【问题标题】:Using directory as input for tf-idf with python `textblob`使用目录作为带有 python `textblob` 的 tf-idf 的输入
【发布时间】:2016-03-16 01:26:54
【问题描述】:

我正在尝试调整此代码(找到源代码here)以遍历文件目录,而不是对输入进行硬编码。

#!/usr/bin/python
# -*- coding: utf-8 -*-

from __future__ import division, unicode_literals
import math
from textblob import TextBlob as tb

def tf(word, blob):
    return blob.words.count(word) / len(blob.words)

def n_containing(word, bloblist):
    return sum(1 for blob in bloblist if word in blob)

def idf(word, bloblist):
    return math.log(len(bloblist) / (1 + n_containing(word, bloblist)))

def tfidf(word, blob, bloblist):
    return tf(word, blob) * idf(word, bloblist)


document1 = tb("""Today, the weather is 30 degrees in Celcius. It is really hot""")

▸ 完成下列任务
(A) 把这篇帖子从“#!/usr/bin/python”一直到“word in blob)”的这段原文一字不改地给出来。
(B) 把数据行里从包含“The height and width of the screenshot is (952, 1270).”的那一行一直到包含“This screenshot has width=1456, height=839.”的那一行，首尾两行都算上，去掉空行，用编号列表列出来。
上面的帖子跟后面的数据行没有任何关系。

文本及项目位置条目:
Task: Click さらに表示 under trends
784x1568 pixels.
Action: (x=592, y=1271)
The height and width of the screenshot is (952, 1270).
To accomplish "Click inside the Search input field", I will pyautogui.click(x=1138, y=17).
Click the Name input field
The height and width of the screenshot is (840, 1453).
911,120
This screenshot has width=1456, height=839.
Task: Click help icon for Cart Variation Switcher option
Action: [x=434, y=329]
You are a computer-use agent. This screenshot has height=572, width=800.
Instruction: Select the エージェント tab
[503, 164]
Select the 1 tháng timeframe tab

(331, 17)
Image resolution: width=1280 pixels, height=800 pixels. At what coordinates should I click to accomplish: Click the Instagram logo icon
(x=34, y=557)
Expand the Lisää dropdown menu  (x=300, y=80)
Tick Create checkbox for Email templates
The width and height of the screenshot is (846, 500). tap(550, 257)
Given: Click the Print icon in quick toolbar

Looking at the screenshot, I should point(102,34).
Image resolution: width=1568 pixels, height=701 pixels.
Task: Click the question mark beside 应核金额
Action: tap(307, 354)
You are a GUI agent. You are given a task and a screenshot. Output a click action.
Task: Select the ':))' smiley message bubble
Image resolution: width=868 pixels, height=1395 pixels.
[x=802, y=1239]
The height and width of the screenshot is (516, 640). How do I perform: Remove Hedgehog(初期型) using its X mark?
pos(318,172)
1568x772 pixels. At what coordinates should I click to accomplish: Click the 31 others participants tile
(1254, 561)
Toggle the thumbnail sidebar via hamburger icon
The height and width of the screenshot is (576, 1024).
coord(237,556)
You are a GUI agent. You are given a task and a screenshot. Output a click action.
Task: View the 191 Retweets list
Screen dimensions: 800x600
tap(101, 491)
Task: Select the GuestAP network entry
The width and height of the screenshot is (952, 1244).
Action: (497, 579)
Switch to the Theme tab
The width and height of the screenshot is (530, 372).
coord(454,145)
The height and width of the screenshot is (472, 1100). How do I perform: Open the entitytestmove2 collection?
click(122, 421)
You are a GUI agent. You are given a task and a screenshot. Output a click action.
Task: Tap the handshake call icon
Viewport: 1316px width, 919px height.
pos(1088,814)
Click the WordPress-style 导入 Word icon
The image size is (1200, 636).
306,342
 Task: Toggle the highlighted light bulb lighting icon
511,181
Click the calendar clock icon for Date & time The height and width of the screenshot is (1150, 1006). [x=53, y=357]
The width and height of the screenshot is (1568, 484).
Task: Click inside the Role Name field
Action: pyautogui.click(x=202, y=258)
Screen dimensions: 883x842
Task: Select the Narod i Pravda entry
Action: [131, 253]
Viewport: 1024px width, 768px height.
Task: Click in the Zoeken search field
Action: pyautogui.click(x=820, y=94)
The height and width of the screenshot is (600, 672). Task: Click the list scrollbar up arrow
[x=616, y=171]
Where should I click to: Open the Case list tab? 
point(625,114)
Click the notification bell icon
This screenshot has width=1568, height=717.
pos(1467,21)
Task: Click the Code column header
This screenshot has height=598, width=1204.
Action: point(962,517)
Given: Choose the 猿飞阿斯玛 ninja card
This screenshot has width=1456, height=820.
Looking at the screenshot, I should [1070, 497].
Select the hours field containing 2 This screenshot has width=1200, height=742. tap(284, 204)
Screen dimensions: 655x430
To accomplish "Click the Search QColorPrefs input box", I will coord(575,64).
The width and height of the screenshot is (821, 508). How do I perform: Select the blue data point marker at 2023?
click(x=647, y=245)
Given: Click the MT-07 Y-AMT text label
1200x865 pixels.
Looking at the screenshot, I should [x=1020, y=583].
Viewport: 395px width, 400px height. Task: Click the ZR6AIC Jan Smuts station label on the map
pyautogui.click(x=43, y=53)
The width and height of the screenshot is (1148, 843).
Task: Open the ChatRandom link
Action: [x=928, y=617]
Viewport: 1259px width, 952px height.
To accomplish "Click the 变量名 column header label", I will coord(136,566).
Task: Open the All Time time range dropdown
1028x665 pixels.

▸ 逐题作答
(A)
#!/usr/bin/python
# -*- coding: utf-8 -*-

from __future__ import division, unicode_literals
import math
from textblob import TextBlob as tb

def tf(word, blob):
    return blob.words.count(word) / len(blob.words)

def n_containing(word, bloblist):
    return sum(1 for blob in bloblist if word in blob)

(B)
1. The height and width of the screenshot is (952, 1270).
2. To accomplish "Click inside the Search input field", I will pyautogui.click(x=1138, y=17).
3. Click the Name input field
4. The height and width of the screenshot is (840, 1453).
5. 911,120
6. This screenshot has width=1456, height=839.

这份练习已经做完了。